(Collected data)
□ □ □

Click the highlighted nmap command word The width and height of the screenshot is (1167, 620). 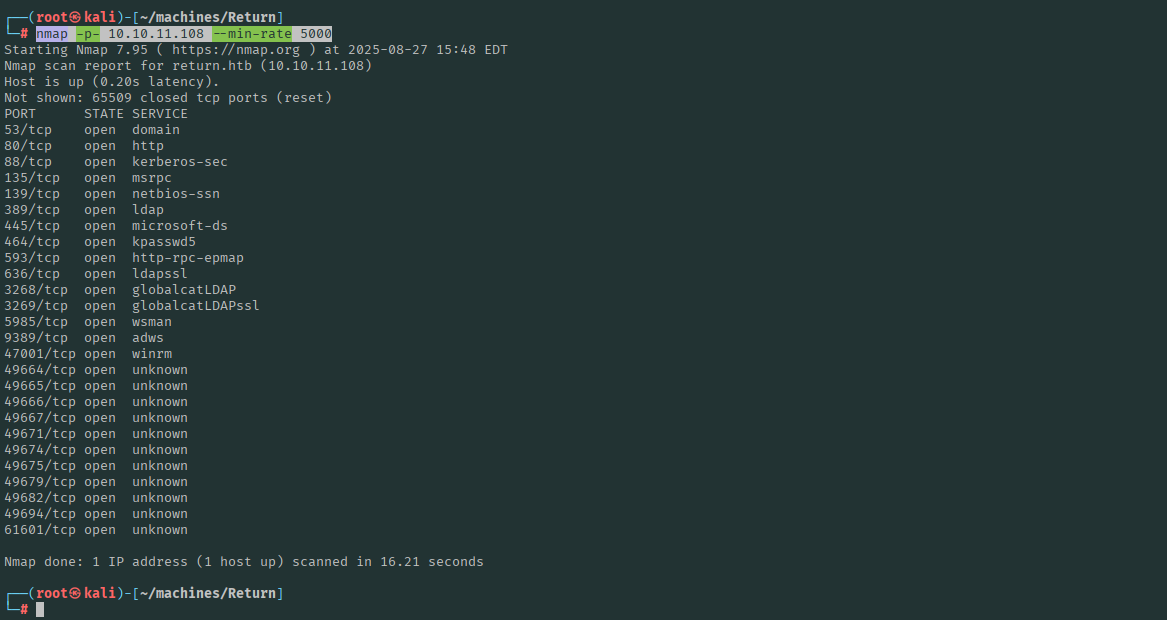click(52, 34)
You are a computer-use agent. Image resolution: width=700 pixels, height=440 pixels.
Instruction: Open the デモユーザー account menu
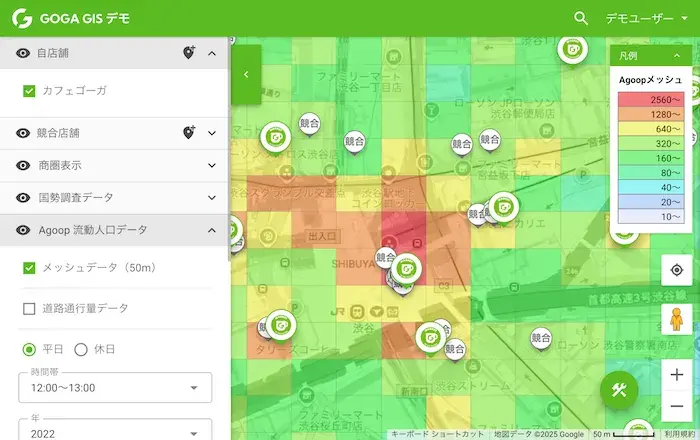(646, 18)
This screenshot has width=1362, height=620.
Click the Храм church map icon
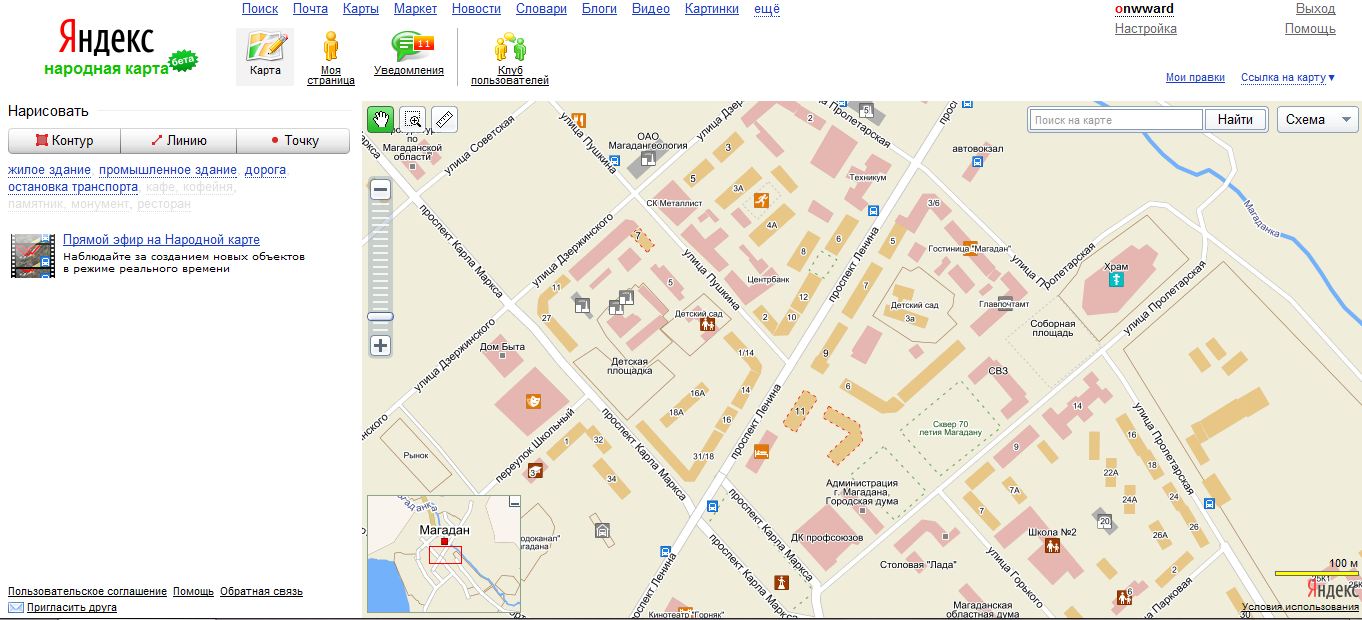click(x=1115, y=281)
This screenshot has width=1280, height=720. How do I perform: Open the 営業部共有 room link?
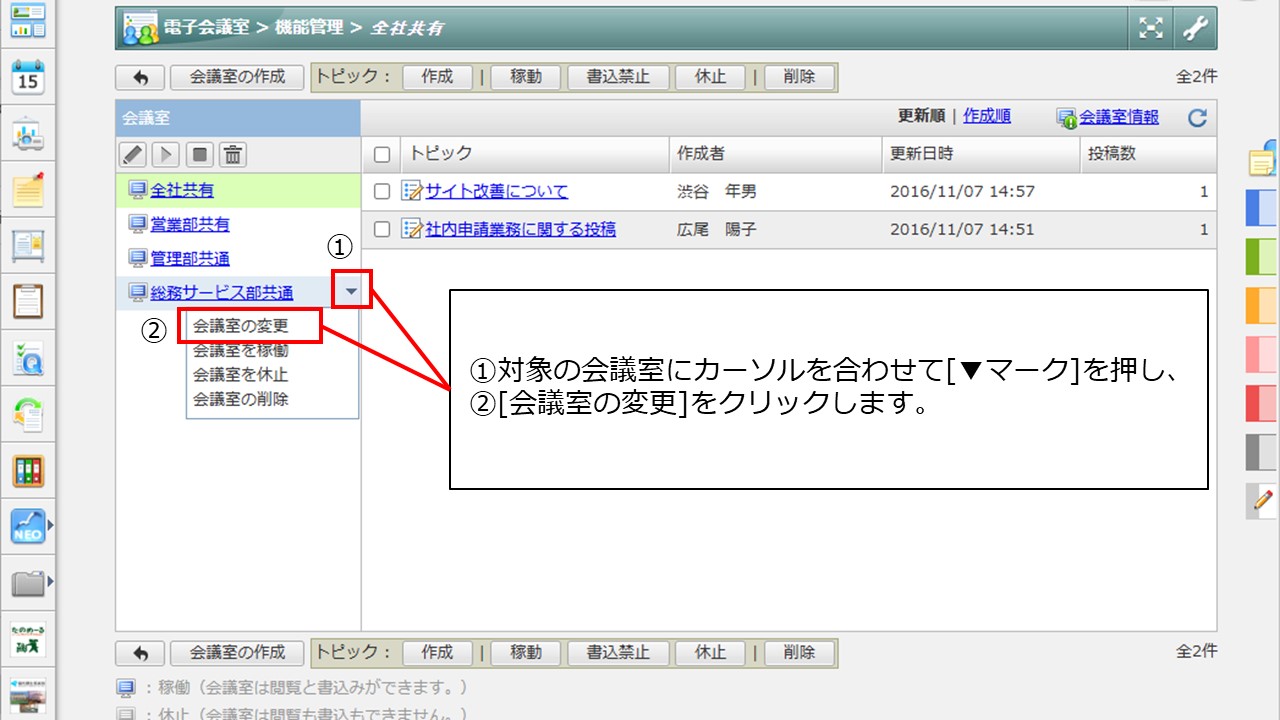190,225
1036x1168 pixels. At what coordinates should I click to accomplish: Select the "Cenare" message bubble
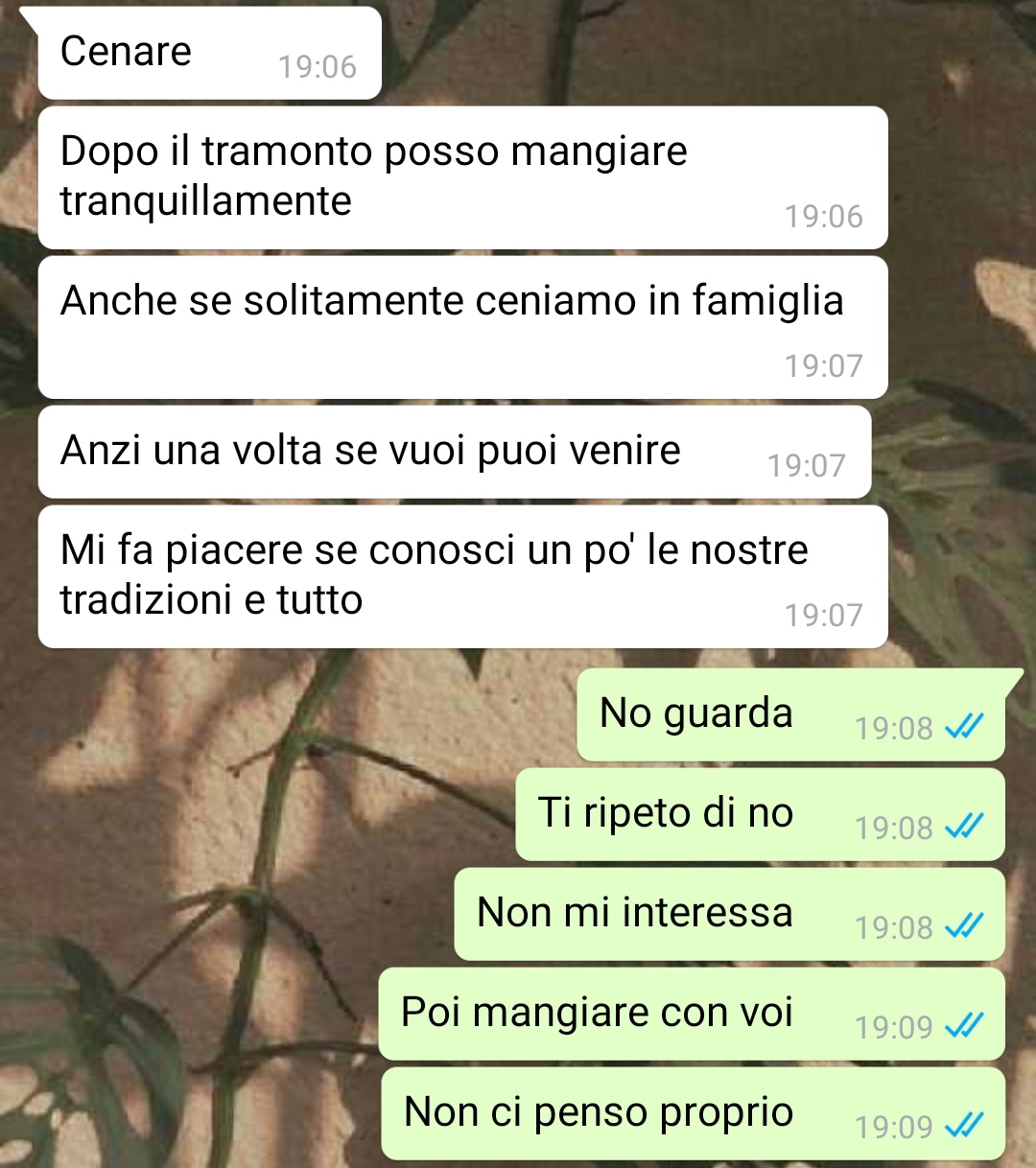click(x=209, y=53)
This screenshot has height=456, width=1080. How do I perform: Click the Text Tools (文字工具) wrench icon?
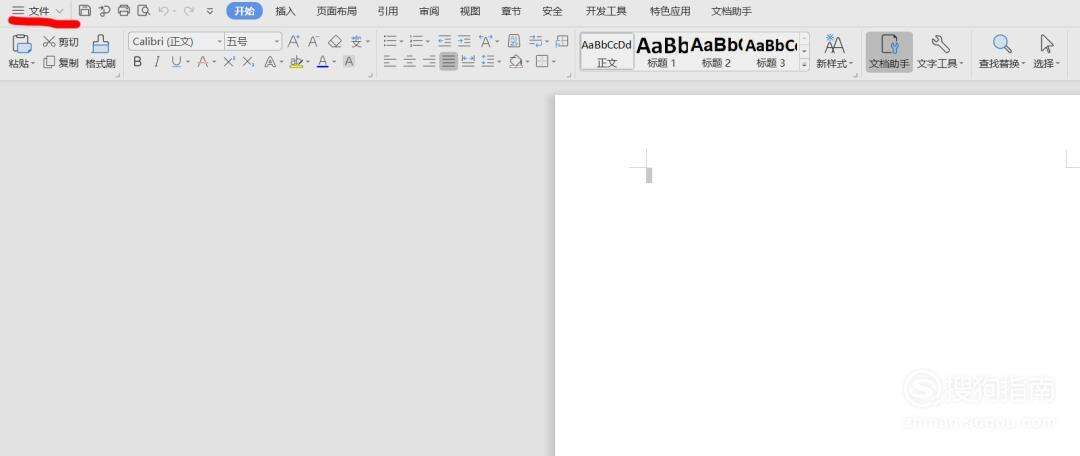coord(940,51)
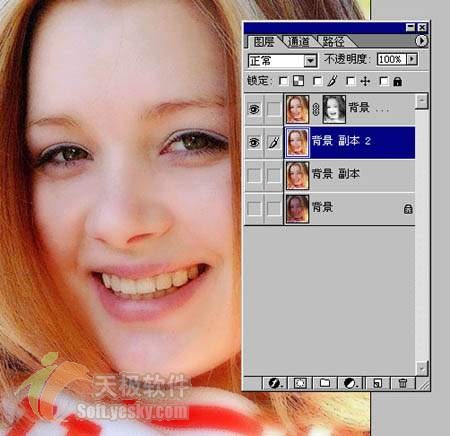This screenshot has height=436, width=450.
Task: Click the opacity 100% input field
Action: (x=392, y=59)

□ □ □

→ Problem requirements
The copy starts at the line holding "1036x1168 pixels. At" and ends at the last line of the records above. Transcribe those lines exactly, pictures excluded.

→ Response area
1036x1168 pixels. At what coordinates should I click to accomplish: Select the "Cenare" message bubble
click(x=209, y=53)
This screenshot has height=456, width=1080. How do I perform: Click the Text Tools (文字工具) wrench icon?
coord(940,51)
This screenshot has height=436, width=450.
Task: Click the opacity 100% input field
Action: (x=392, y=59)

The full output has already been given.